Such is the stature of college football that, amid a spiraling child sexual abuse scandal, the career prospects of the man who coaches the Penn State Nittany Lions has overshadowed the fate of the university’s president.
Joe Paterno, a football coach of sufficient renown that his name is known even to many who do not follow college athletics, announced today that he will retire at the end of the season. One of his former defensive coordinators, Jerry Sandusky, faces 40 criminal counts of sexual abuse, and questions are now being raised about how the matter was handled by Paterno and everyone else up the chain of command.
Paterno’s departure has spawned much speculation about the Nittany Lions and the remainder of their football season.

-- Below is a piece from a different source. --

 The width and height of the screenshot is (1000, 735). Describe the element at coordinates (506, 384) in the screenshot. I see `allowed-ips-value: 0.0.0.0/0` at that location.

The team is part of a high-stakes, high-revenue annual ritual of nationally televised championship games.
But there is also the matter of Penn State itself, an institution of nearly 100,000 students that is commonly ranked among the nation’s top public universities.
Graham Spanier has been Penn State’s president since 1995, which is a long time for a university president, although his tenure isn’t nearly so long as Paterno’s. (The man known as JoePa has coached the Nittany Lions since 1966.)
An online petition calling for Spanier’s ouster has collected nearly 2,000 signatures. The Chronicle of Higher Education reported in a blog post yesterday that support for the president is “eroding” on the Penn State board.
“The board is very concerned about this, and I believe the board will demonstrate its concern forcefully,” on trustee told the Chronicle.
The Philadelphia Inquirer, too, reports today that Spanier’s “tenure may also be near an end.”